Botswana: Residents Call for Elephants Relocation


Ludo Chube, Daily News

Date Published

Residents of Chobe have called for management of growing elephant population through introduction of controlled hunting through relocating them to other areas.

Speaking during the human-wildlife community forum in Kachikau recently, residents complained that the number of elephants had grown uncontrollably, leading to increased incidents of human-wildlife conflict.

“We strongly feel controlled hunting can be an effective management strategy to avoid environmental degradation and reduce the number of human-wildlife conflict,” opined one of the residents, Mr Peace Shamuka.

Residents also called for increment of water ponds away from villages to drive elephant traffic away from their homes.

“If more ponds are increased out in the wild, we might see less elephants and predators in our villages as they would have water available out there,” one of the residents Mr Bobby Setlhare said. Due to low rainfalls this year, there had been reports of elephants invading people’s yards in search of water.

In addition, they also called for compensation by government for the loss of human lives.

Currently, government compensates farmers for damage to their property and for losses when their livestock is killed by certain predators, however no such compensation exists in the case of human live losses.

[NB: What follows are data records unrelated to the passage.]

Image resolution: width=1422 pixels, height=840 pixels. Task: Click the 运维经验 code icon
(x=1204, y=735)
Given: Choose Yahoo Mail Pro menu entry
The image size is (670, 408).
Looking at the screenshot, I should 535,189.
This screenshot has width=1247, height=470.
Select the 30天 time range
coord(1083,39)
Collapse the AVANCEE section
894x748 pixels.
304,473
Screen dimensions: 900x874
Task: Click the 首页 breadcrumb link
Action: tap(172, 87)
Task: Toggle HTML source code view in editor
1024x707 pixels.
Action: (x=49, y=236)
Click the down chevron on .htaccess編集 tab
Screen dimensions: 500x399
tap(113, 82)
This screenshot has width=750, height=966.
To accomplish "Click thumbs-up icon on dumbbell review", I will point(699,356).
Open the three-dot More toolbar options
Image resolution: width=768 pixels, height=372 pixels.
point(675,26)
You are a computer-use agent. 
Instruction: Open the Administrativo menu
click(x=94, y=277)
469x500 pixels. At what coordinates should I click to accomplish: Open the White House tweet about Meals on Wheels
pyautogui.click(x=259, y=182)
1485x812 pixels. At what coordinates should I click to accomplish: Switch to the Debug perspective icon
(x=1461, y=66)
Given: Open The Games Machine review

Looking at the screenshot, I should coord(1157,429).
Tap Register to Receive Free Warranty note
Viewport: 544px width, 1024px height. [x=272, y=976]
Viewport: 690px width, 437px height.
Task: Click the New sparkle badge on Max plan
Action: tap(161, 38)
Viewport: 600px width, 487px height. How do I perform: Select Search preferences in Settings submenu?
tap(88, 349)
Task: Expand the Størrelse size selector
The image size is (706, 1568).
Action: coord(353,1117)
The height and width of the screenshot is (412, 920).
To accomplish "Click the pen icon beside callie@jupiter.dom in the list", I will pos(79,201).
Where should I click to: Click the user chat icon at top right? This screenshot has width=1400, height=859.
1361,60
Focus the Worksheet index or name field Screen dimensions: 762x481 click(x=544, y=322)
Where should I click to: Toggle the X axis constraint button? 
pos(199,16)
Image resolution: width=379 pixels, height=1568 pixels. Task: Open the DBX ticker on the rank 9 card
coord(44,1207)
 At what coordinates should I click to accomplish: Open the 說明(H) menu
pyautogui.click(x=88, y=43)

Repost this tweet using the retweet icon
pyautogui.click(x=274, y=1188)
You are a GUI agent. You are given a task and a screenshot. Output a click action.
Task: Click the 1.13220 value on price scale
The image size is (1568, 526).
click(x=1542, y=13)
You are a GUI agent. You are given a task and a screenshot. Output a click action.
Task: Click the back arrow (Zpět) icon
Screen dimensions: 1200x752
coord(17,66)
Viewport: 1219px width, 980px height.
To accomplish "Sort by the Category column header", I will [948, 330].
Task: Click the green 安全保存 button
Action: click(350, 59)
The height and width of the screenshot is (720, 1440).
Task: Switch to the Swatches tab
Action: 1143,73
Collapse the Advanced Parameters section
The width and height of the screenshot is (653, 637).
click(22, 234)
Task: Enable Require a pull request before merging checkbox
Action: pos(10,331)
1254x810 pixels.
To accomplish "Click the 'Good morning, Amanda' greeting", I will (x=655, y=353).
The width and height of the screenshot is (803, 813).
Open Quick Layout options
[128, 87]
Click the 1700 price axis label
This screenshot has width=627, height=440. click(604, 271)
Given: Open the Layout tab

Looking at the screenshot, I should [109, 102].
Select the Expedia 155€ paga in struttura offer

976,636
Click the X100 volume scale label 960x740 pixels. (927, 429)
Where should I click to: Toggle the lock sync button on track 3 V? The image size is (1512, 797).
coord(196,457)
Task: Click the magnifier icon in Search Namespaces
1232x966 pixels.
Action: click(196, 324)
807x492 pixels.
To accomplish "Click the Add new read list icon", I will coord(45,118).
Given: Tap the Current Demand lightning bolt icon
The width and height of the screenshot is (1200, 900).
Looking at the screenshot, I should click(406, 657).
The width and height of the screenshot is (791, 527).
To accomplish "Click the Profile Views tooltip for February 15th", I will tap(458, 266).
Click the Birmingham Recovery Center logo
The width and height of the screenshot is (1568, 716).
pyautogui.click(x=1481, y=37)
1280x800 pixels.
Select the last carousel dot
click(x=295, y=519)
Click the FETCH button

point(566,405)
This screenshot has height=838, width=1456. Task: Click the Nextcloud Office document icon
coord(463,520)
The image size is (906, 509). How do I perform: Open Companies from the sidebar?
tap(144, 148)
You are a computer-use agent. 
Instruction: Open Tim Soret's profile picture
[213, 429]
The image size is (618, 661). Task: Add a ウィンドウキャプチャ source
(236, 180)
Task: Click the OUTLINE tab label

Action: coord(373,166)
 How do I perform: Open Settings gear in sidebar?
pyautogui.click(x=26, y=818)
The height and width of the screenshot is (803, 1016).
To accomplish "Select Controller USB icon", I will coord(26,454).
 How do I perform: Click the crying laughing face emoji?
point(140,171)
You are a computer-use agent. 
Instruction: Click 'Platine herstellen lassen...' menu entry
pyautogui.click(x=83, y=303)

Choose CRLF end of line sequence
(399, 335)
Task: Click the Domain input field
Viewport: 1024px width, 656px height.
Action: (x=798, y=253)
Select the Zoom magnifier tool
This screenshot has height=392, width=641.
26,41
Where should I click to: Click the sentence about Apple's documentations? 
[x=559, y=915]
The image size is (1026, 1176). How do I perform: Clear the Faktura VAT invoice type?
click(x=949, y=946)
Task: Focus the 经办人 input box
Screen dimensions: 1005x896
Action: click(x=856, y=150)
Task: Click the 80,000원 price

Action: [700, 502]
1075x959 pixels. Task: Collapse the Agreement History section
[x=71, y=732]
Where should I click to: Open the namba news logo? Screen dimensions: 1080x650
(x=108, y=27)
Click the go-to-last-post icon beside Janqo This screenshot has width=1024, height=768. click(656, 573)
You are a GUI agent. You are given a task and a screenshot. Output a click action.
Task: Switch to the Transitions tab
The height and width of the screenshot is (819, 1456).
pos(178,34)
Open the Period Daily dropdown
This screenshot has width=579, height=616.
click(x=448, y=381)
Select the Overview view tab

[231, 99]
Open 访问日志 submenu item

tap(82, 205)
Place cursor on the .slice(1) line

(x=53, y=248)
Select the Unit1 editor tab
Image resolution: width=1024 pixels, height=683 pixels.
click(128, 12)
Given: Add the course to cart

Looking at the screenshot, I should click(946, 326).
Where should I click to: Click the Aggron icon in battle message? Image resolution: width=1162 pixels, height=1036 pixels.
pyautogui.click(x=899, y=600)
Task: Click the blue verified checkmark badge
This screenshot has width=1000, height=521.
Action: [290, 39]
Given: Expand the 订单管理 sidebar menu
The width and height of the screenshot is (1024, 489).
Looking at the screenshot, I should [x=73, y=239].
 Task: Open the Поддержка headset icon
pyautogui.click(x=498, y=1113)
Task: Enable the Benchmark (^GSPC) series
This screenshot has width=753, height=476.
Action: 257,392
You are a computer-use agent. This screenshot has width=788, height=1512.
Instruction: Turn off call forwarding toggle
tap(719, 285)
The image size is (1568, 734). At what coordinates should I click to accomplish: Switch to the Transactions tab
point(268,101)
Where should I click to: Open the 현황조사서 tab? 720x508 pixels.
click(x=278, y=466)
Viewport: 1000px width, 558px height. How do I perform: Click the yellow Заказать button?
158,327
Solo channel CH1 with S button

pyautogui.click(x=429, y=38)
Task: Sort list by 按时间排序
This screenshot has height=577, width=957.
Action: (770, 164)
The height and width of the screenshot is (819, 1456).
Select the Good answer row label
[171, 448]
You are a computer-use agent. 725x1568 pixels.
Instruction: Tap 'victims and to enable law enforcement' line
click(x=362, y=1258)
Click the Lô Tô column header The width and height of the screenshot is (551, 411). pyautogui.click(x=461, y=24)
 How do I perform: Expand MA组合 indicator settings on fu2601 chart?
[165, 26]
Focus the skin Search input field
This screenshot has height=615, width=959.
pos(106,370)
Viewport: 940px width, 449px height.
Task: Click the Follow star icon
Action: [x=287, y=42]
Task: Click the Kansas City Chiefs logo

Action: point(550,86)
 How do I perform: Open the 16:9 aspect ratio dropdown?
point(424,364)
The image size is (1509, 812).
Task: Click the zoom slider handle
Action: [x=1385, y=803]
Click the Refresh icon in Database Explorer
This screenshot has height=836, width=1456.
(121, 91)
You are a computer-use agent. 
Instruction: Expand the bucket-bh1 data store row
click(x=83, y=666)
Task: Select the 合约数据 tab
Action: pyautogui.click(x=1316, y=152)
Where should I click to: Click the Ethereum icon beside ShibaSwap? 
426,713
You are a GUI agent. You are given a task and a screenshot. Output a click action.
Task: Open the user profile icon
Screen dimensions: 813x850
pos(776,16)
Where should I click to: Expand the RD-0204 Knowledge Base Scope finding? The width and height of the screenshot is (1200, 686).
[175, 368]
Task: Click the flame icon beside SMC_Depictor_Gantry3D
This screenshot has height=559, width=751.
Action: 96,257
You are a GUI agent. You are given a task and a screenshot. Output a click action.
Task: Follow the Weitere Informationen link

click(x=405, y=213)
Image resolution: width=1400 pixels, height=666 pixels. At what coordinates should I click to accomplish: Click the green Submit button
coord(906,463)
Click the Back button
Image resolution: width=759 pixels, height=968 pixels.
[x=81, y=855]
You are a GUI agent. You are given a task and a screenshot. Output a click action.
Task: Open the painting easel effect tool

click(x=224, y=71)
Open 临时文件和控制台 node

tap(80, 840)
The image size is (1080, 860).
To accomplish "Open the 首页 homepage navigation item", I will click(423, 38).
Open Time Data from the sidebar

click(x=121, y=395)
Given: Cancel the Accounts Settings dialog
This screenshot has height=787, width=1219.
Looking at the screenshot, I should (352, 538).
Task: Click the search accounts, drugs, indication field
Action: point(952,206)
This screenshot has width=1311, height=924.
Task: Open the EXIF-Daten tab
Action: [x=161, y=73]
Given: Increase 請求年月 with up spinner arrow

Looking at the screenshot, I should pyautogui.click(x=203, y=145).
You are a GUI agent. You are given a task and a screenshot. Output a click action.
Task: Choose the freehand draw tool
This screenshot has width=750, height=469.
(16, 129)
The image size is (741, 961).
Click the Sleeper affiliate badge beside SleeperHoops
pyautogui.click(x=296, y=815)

Additionally, most felt that compensation for livestock must include all animals as some like hyenas were not compensated for, despite the fact that they kill small stock.

The outgoing district commissioner, Dr Temba Mmusi, explained that the objective of the forum was to facilitate community discussions on ways of resolving human-wildlife conflict in the region.

“Another objective is to get the community’s perspective on the matter and what solutions they have for resolving human-wildlife conflict,” he said.

Interventions suggested were going to help develop the human-wildlife conflict strategy for Chobe.

Member of Parliament for Chobe, Mr Machana Shamukuni called for practical ideas that could be used to resolve this conflict and cautioned the community against blame games.

“I am aware that because of this conflict, livelihoods in agriculture had been lost so we need to put politics aside and engage on how best to resolve this,” he said.

The forum organised by the Bio-Chobe Project, was a follow up to President Lt. Gen Seretse Khama Ian Khama’s kgotla meetings recently, in which he challenged communities in Chobe to come up with lasting solutions to solve human-wildlife conflict in the area.